Holm’s expression showed grudging acceptance, and he didn’t refute Godfrid’s logic. “Rikard was an old man and a merchant. Who knew he had it in him to resist an intruder?”
Godfrid again found himself objecting to Holm’s assumptions, and again had to say something. “You may be right, Holm, but I’m left wondering why whoever did this didn’t take more? There is wealth all around us. Why leave it behind?”
“As you say, the intruder didn’t come prepared. Perhaps Rikard interrupted him.”
Feeling that he was better off not continuing this back and forth with Holm, Godfrid didn’t answer. Instead, he returned his attention to the pool of blood, eyeing it with some trepidation.

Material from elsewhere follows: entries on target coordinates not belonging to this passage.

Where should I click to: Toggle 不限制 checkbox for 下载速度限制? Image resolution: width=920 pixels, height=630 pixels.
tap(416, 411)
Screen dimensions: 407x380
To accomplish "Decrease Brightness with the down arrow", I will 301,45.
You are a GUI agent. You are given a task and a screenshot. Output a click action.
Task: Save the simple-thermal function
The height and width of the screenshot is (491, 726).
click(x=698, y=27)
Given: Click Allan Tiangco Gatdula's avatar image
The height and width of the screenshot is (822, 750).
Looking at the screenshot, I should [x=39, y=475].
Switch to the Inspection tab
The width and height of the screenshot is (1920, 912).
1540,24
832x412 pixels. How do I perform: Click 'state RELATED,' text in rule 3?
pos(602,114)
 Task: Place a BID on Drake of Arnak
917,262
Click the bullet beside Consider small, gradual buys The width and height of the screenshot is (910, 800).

The fluid had covered several papers, as well as a polished-stone rosary, and he was glad he wouldn’t be assisting the slave girl in the cleaning of it.
On impulse, abandoning in an instant his resolve not to irk Holm, Godfrid crouched to the pool, reached out a finger to the puddle, and dabbed at it, pulling some of the blood onto his forefinger.
Inevitably, Holm sputtered a protest. “I already did that.”
Since he couldn’t take back what he’d done, Godfrid sniffed the blood and put it to his lips—and his surprise at the smell and taste had him jerking upright and stepping backwards away from the pool. “You can’t have, Holm, else you wouldn’t have told the king that Rikard had been murdered.”
“He was murdered, my lord. Nobody can lose that much blood and live.”